With all of that said, I don't blame you if you're too busy to have time for me. I don't expect you to make time for me, and I don't want you to make time for me really. If you honestly want to write me do it when your schedule slows down. Just don't write to me anymore if you can't even give me an hour of your time. Even now I'm always really happy when I receive a letter from you, and like I said, I don't want to be that person checking my email constantly, hoping to be happy, but ending up disappointed. So really, don't reply to this. It would only mislead me into thinking that you might be able to write back often.

And lastly.. Have you ever heard of the movie called The Notebook? It's kinda an old movie, but great nonetheless and much better than the book in my opinion. Anyway, there's a letter that Noah writes to Allie that I absolutely love because it's exactly how I feel about you. If you've seen this movie, I think it's pretty obvious what I'm talking about.
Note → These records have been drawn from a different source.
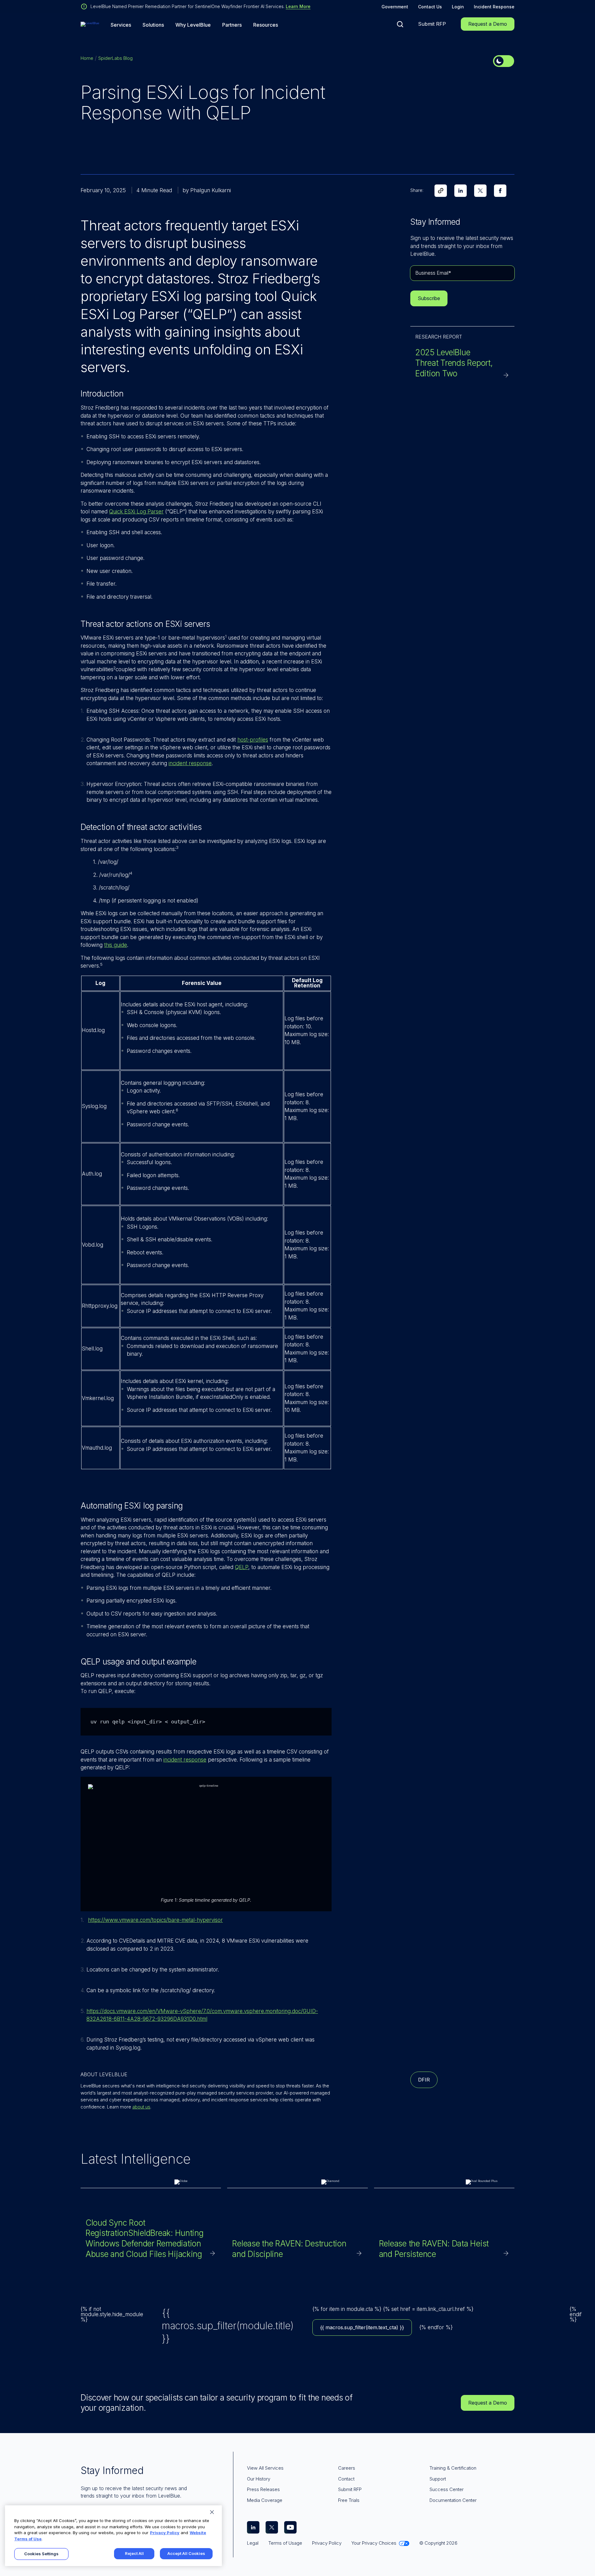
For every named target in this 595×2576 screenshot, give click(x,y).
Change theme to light (503, 61)
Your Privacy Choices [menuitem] (373, 2543)
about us (141, 2107)
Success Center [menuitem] (447, 2489)
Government (394, 6)
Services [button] (121, 25)
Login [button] (458, 6)
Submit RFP (432, 24)
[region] (113, 2535)
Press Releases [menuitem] (263, 2489)
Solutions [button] (153, 25)
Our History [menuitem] (258, 2479)
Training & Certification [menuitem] (453, 2468)
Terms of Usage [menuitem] (285, 2543)
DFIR (424, 2080)
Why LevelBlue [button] (193, 25)
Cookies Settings (41, 2553)
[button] (400, 24)
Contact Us (430, 6)
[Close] (212, 2512)
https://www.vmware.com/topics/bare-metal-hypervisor (155, 1920)
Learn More (298, 6)
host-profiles (252, 740)
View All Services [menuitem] (265, 2468)
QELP (241, 1567)
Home (87, 58)
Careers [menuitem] (346, 2468)
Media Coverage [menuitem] (264, 2500)
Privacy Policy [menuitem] (327, 2543)
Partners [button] (232, 25)
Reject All (134, 2553)
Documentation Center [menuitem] (453, 2500)
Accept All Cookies (186, 2553)
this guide (115, 945)
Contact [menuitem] (346, 2479)
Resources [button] (265, 25)
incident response (190, 763)
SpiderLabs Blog (115, 58)
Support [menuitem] (438, 2479)
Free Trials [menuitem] (348, 2500)
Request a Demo (487, 24)
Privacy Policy (164, 2532)
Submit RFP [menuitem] (350, 2489)
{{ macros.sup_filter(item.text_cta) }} (362, 2327)
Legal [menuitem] (252, 2543)
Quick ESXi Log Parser (136, 511)
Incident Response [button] (494, 6)
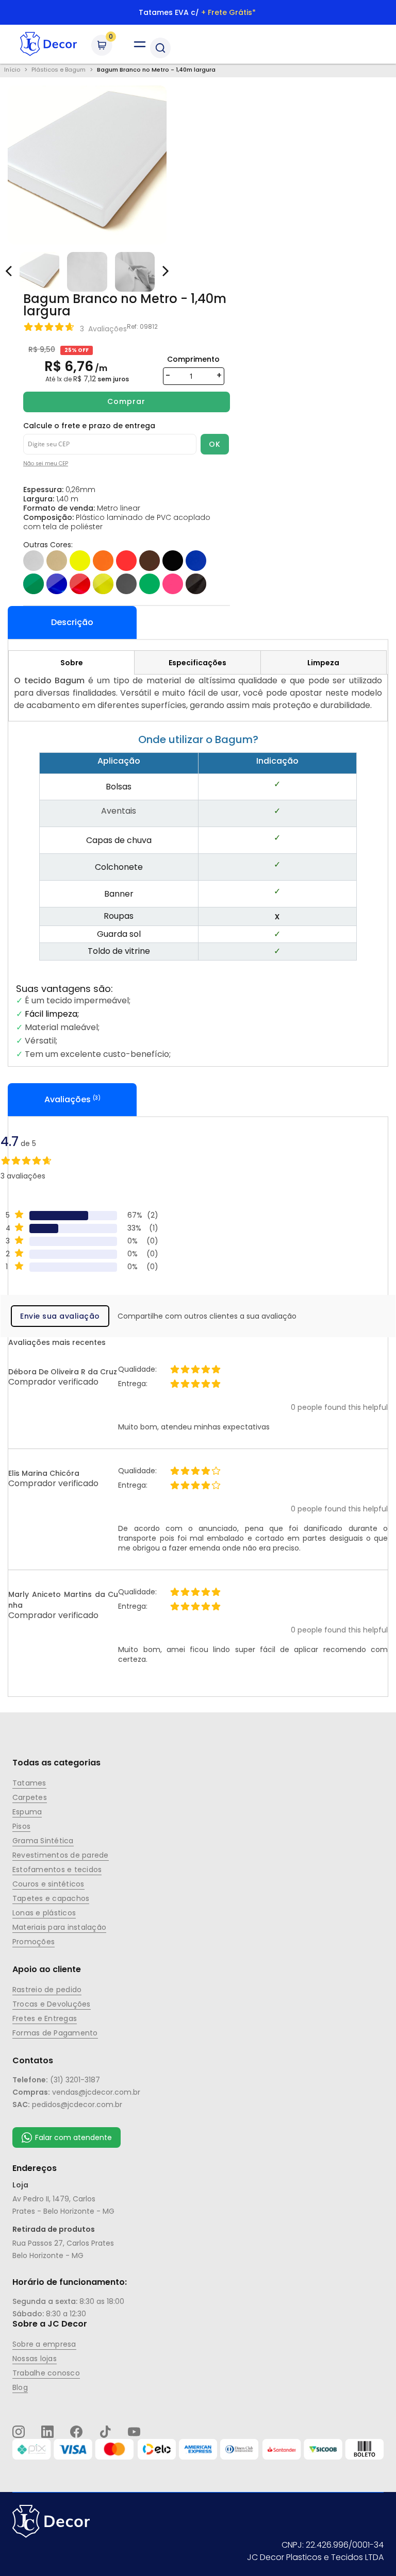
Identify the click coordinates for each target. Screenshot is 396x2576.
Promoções (33, 1942)
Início (12, 70)
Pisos (21, 1826)
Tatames (29, 1783)
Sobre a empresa (44, 2344)
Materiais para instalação (59, 1927)
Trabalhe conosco (46, 2373)
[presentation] (164, 266)
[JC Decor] (48, 44)
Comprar (126, 401)
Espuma (27, 1812)
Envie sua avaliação (60, 1316)
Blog (20, 2387)
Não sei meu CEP (45, 463)
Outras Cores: (48, 545)
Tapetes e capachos (50, 1898)
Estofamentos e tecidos (57, 1869)
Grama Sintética (43, 1841)
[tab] (71, 662)
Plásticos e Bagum (58, 70)
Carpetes (29, 1797)
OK (214, 444)
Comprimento (193, 359)
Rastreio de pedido (46, 1989)
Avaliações (71, 1099)
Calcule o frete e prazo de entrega (89, 425)
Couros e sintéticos (48, 1884)
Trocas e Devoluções (51, 2004)
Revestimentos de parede (60, 1855)
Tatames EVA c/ (197, 12)
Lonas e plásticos (44, 1913)
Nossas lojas (34, 2358)
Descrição (72, 622)
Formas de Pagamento (55, 2033)
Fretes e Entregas (44, 2018)
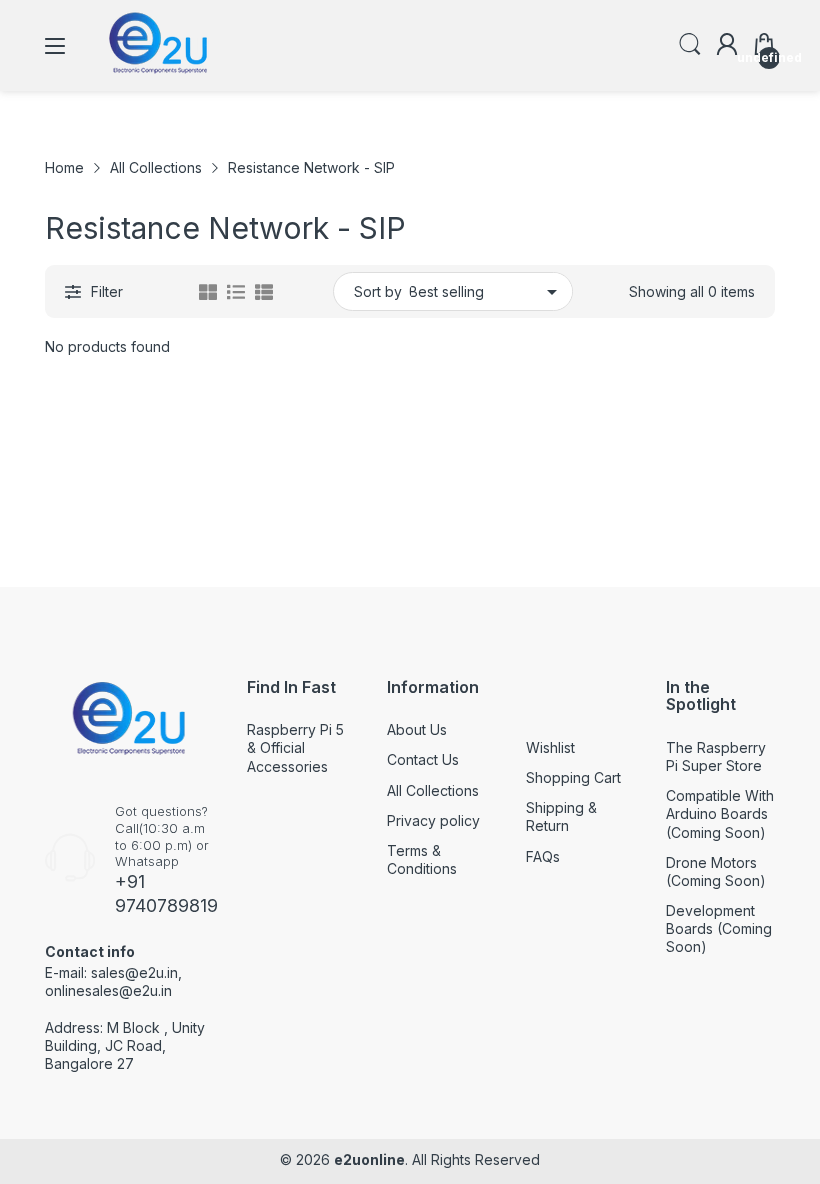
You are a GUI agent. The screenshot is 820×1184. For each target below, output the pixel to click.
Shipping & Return (561, 816)
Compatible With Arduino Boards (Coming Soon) (720, 813)
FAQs (543, 856)
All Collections (433, 790)
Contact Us (423, 759)
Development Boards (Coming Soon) (719, 928)
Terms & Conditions (422, 859)
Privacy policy (433, 820)
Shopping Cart (573, 777)
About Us (417, 729)
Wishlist (550, 747)
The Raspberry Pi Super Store (716, 756)
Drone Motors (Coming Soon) (716, 871)
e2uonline (369, 1159)
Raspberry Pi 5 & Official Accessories (295, 747)
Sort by (378, 291)
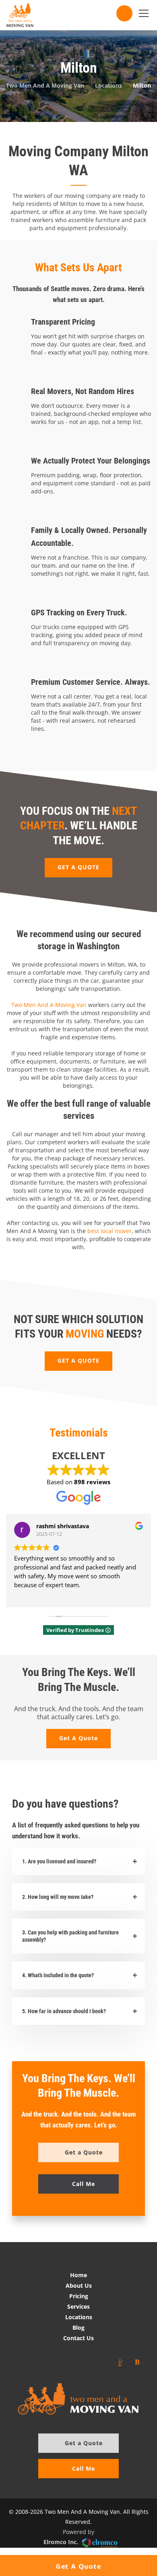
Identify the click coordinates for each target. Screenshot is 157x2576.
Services (78, 2306)
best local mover (109, 1231)
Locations (78, 2317)
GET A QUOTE (78, 867)
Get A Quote (78, 1738)
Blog (78, 2327)
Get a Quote (84, 2443)
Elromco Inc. (60, 2542)
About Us (79, 2285)
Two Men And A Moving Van (49, 1005)
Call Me (83, 2468)
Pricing (78, 2296)
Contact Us (78, 2338)
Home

I hope the best for you, and for you to have everything you wish for. And most of all I hope all your dreams come true enough for the both of us. I hope that in my next lifetime I will be lucky enough to be your wife.

Love,

****

"My Dearest Allie. I couldn't sleep last night because I know that it's over between us. I'm not bitter anymore, because I know that what we had was real. And if in some distant place in the future we see each other in our new lives, I'll smile at you with joy and remember how we spent the summer beneath the trees, learning from each other and growing in love. The best love is the kind that awakens the soul and makes us reach for more, that plants a fire in our hearts and brings peace to our minds. And that's what you've given me. That's what I hope to give to you forever. I love you. I'll be seeing you. Noah."